— Begin Data to use —

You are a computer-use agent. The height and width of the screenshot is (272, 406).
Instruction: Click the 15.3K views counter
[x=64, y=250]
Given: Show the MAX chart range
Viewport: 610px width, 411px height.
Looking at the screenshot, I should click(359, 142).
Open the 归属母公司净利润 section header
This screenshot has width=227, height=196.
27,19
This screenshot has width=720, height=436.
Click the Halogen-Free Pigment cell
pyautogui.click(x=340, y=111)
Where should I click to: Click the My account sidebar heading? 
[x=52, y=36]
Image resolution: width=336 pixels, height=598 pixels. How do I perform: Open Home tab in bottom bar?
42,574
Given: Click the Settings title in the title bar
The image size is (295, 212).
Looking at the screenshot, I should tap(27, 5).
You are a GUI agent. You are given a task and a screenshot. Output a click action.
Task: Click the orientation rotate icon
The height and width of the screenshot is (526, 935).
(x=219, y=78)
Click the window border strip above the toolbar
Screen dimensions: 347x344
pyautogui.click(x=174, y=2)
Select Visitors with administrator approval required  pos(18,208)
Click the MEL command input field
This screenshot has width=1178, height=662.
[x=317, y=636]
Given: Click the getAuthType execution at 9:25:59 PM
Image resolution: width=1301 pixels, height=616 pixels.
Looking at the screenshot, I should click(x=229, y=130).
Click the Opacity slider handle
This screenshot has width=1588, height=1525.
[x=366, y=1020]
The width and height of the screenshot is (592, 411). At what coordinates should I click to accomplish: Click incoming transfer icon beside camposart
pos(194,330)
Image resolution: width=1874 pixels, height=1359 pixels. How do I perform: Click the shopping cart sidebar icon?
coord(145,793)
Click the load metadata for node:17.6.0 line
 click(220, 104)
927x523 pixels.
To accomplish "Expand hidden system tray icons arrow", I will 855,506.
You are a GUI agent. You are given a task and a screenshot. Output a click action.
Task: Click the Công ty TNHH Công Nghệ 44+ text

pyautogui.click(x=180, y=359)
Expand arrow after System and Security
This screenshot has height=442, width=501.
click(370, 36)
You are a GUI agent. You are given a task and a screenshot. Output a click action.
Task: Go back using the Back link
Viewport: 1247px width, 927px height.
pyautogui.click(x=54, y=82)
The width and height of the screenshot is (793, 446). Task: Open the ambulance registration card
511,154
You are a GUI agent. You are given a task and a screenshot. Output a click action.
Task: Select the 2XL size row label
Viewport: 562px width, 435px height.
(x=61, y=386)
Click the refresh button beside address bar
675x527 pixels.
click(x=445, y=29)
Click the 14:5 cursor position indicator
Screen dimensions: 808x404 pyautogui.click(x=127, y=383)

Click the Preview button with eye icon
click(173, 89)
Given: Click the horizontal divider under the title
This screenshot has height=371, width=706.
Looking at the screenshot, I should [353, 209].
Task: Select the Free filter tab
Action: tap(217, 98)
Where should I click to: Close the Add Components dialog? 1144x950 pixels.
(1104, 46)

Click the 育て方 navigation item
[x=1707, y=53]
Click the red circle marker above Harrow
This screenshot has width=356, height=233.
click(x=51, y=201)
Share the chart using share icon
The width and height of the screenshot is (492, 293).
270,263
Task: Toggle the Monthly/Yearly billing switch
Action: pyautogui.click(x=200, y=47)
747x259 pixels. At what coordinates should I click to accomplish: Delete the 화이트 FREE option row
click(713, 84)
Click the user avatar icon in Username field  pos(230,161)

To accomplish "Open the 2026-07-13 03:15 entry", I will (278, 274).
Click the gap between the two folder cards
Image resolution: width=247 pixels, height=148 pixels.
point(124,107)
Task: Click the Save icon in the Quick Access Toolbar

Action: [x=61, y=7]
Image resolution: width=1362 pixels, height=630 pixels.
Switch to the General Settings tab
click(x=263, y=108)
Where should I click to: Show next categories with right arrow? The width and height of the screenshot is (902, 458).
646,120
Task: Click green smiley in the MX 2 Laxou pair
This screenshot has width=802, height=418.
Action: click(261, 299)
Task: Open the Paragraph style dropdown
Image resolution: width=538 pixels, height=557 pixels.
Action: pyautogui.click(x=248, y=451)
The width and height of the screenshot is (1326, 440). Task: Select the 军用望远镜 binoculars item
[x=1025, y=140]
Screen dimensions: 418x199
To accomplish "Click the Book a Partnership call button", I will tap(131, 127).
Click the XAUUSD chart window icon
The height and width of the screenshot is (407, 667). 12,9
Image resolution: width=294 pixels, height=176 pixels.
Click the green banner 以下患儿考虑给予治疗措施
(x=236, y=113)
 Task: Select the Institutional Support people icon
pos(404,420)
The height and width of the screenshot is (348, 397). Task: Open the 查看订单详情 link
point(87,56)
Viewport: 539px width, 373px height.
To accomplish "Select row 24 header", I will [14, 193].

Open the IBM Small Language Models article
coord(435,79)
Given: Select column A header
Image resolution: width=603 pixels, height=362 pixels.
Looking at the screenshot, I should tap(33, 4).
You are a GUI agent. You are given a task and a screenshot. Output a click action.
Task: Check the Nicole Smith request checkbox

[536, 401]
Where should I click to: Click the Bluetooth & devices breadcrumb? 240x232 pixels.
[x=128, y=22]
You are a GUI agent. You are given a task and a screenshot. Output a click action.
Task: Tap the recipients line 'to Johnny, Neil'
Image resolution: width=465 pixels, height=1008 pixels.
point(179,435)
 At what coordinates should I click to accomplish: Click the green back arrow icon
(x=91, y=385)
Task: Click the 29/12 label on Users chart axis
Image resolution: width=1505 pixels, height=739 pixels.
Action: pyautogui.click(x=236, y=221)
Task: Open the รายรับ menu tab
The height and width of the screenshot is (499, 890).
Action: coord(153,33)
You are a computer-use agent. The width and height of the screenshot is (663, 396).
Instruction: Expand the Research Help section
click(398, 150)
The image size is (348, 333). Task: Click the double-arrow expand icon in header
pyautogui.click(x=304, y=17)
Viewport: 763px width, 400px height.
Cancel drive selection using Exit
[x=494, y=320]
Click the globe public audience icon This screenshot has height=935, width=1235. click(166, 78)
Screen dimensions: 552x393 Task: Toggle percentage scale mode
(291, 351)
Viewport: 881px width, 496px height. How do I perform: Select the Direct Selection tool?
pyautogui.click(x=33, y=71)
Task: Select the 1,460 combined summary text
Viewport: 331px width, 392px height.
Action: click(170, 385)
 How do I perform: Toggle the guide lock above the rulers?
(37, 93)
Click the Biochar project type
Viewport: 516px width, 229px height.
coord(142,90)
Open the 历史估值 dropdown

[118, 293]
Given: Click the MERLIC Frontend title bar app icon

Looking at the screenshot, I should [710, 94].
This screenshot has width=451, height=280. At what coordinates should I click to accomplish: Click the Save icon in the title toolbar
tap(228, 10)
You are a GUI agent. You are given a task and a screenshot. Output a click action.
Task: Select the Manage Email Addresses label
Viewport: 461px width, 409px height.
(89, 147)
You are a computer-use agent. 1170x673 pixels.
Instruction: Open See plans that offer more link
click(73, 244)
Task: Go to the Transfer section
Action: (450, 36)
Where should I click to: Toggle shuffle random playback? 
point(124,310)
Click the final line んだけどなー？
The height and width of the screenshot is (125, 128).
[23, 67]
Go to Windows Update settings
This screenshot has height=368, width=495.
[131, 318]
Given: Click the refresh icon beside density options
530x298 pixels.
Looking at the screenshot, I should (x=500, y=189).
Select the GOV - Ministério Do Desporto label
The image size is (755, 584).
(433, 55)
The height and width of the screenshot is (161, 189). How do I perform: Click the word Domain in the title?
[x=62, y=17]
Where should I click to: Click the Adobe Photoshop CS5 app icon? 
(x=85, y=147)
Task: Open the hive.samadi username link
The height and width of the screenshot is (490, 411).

— End Data to use —

Description of the task: Rewrite all the records above, replacing every instance of "sidebar" with "side panel" and leaving everything else unchanged.

Solution to this problem:
You are a computer-use agent. The height and width of the screenshot is (272, 406).
Instruction: Click the 15.3K views counter
[x=64, y=250]
Given: Show the MAX chart range
Viewport: 610px width, 411px height.
Looking at the screenshot, I should click(359, 142).
Open the 归属母公司净利润 section header
This screenshot has width=227, height=196.
27,19
This screenshot has width=720, height=436.
Click the Halogen-Free Pigment cell
pyautogui.click(x=340, y=111)
Where should I click to: Click the My account side panel heading? 
[x=52, y=36]
Image resolution: width=336 pixels, height=598 pixels. How do I perform: Open Home tab in bottom bar?
42,574
Given: Click the Settings title in the title bar
The image size is (295, 212).
Looking at the screenshot, I should tap(27, 5).
You are a GUI agent. You are given a task and a screenshot. Output a click action.
Task: Click the orientation rotate icon
The height and width of the screenshot is (526, 935).
(x=219, y=78)
Click the window border strip above the toolbar
Screen dimensions: 347x344
pyautogui.click(x=174, y=2)
Select Visitors with administrator approval required  pos(18,208)
Click the MEL command input field
This screenshot has width=1178, height=662.
[x=317, y=636]
Given: Click the getAuthType execution at 9:25:59 PM
Image resolution: width=1301 pixels, height=616 pixels.
Looking at the screenshot, I should click(x=229, y=130).
Click the Opacity slider handle
This screenshot has width=1588, height=1525.
[x=366, y=1020]
The width and height of the screenshot is (592, 411). At what coordinates should I click to accomplish: Click incoming transfer icon beside camposart
pos(194,330)
Image resolution: width=1874 pixels, height=1359 pixels. How do I perform: Click the shopping cart side panel icon?
coord(145,793)
Click the load metadata for node:17.6.0 line
 click(220, 104)
927x523 pixels.
To accomplish "Expand hidden system tray icons arrow", I will 855,506.
You are a GUI agent. You are given a task and a screenshot. Output a click action.
Task: Click the Công ty TNHH Công Nghệ 44+ text

pyautogui.click(x=180, y=359)
Expand arrow after System and Security
This screenshot has height=442, width=501.
click(370, 36)
You are a GUI agent. You are given a task and a screenshot. Output a click action.
Task: Go back using the Back link
Viewport: 1247px width, 927px height.
pyautogui.click(x=54, y=82)
The width and height of the screenshot is (793, 446). Task: Open the ambulance registration card
511,154
You are a GUI agent. You are given a task and a screenshot. Output a click action.
Task: Select the 2XL size row label
Viewport: 562px width, 435px height.
(x=61, y=386)
Click the refresh button beside address bar
675x527 pixels.
click(x=445, y=29)
Click the 14:5 cursor position indicator
Screen dimensions: 808x404 pyautogui.click(x=127, y=383)

Click the Preview button with eye icon
click(173, 89)
Given: Click the horizontal divider under the title
This screenshot has height=371, width=706.
Looking at the screenshot, I should [353, 209].
Task: Select the Free filter tab
Action: tap(217, 98)
Where should I click to: Close the Add Components dialog? 1144x950 pixels.
(1104, 46)

Click the 育て方 navigation item
[x=1707, y=53]
Click the red circle marker above Harrow
This screenshot has width=356, height=233.
click(x=51, y=201)
Share the chart using share icon
The width and height of the screenshot is (492, 293).
270,263
Task: Toggle the Monthly/Yearly billing switch
Action: pyautogui.click(x=200, y=47)
747x259 pixels. At what coordinates should I click to accomplish: Delete the 화이트 FREE option row
click(713, 84)
Click the user avatar icon in Username field  pos(230,161)

To accomplish "Open the 2026-07-13 03:15 entry", I will (278, 274).
Click the gap between the two folder cards
Image resolution: width=247 pixels, height=148 pixels.
point(124,107)
Task: Click the Save icon in the Quick Access Toolbar

Action: [x=61, y=7]
Image resolution: width=1362 pixels, height=630 pixels.
Switch to the General Settings tab
click(x=263, y=108)
Where should I click to: Show next categories with right arrow? The width and height of the screenshot is (902, 458).
646,120
Task: Click green smiley in the MX 2 Laxou pair
This screenshot has width=802, height=418.
Action: click(261, 299)
Task: Open the Paragraph style dropdown
Image resolution: width=538 pixels, height=557 pixels.
Action: pyautogui.click(x=248, y=451)
The width and height of the screenshot is (1326, 440). Task: Select the 军用望远镜 binoculars item
[x=1025, y=140]
Screen dimensions: 418x199
To accomplish "Click the Book a Partnership call button", I will tap(131, 127).
Click the XAUUSD chart window icon
The height and width of the screenshot is (407, 667). 12,9
Image resolution: width=294 pixels, height=176 pixels.
Click the green banner 以下患儿考虑给予治疗措施
(x=236, y=113)
 Task: Select the Institutional Support people icon
pos(404,420)
The height and width of the screenshot is (348, 397). Task: Open the 查看订单详情 link
point(87,56)
Viewport: 539px width, 373px height.
To accomplish "Select row 24 header", I will [14, 193].

Open the IBM Small Language Models article
coord(435,79)
Given: Select column A header
Image resolution: width=603 pixels, height=362 pixels.
Looking at the screenshot, I should tap(33, 4).
You are a GUI agent. You are given a task and a screenshot. Output a click action.
Task: Check the Nicole Smith request checkbox

[536, 401]
Where should I click to: Click the Bluetooth & devices breadcrumb? 240x232 pixels.
[x=128, y=22]
You are a GUI agent. You are given a task and a screenshot. Output a click action.
Task: Tap the recipients line 'to Johnny, Neil'
Image resolution: width=465 pixels, height=1008 pixels.
point(179,435)
 At what coordinates should I click to accomplish: Click the green back arrow icon
(x=91, y=385)
Task: Click the 29/12 label on Users chart axis
Image resolution: width=1505 pixels, height=739 pixels.
Action: pyautogui.click(x=236, y=221)
Task: Open the รายรับ menu tab
The height and width of the screenshot is (499, 890).
Action: coord(153,33)
You are a computer-use agent. The width and height of the screenshot is (663, 396).
Instruction: Expand the Research Help section
click(398, 150)
The image size is (348, 333). Task: Click the double-arrow expand icon in header
pyautogui.click(x=304, y=17)
Viewport: 763px width, 400px height.
Cancel drive selection using Exit
[x=494, y=320]
Click the globe public audience icon This screenshot has height=935, width=1235. click(166, 78)
Screen dimensions: 552x393 Task: Toggle percentage scale mode
(291, 351)
Viewport: 881px width, 496px height. How do I perform: Select the Direct Selection tool?
pyautogui.click(x=33, y=71)
Task: Select the 1,460 combined summary text
Viewport: 331px width, 392px height.
Action: click(170, 385)
 How do I perform: Toggle the guide lock above the rulers?
(37, 93)
Click the Biochar project type
Viewport: 516px width, 229px height.
coord(142,90)
Open the 历史估值 dropdown

[118, 293]
Given: Click the MERLIC Frontend title bar app icon

Looking at the screenshot, I should [710, 94].
This screenshot has width=451, height=280. At what coordinates should I click to accomplish: Click the Save icon in the title toolbar
tap(228, 10)
You are a GUI agent. You are given a task and a screenshot. Output a click action.
Task: Select the Manage Email Addresses label
Viewport: 461px width, 409px height.
(89, 147)
You are a computer-use agent. 1170x673 pixels.
Instruction: Open See plans that offer more link
click(73, 244)
Task: Go to the Transfer section
Action: (450, 36)
Where should I click to: Toggle shuffle random playback? 
point(124,310)
Click the final line んだけどなー？
The height and width of the screenshot is (125, 128).
[23, 67]
Go to Windows Update settings
This screenshot has height=368, width=495.
[131, 318]
Given: Click the refresh icon beside density options
530x298 pixels.
Looking at the screenshot, I should (x=500, y=189).
Select the GOV - Ministério Do Desporto label
The image size is (755, 584).
(433, 55)
The height and width of the screenshot is (161, 189). How do I perform: Click the word Domain in the title?
[x=62, y=17]
Where should I click to: Click the Adobe Photoshop CS5 app icon? 
(x=85, y=147)
Task: Open the hive.samadi username link
The height and width of the screenshot is (490, 411).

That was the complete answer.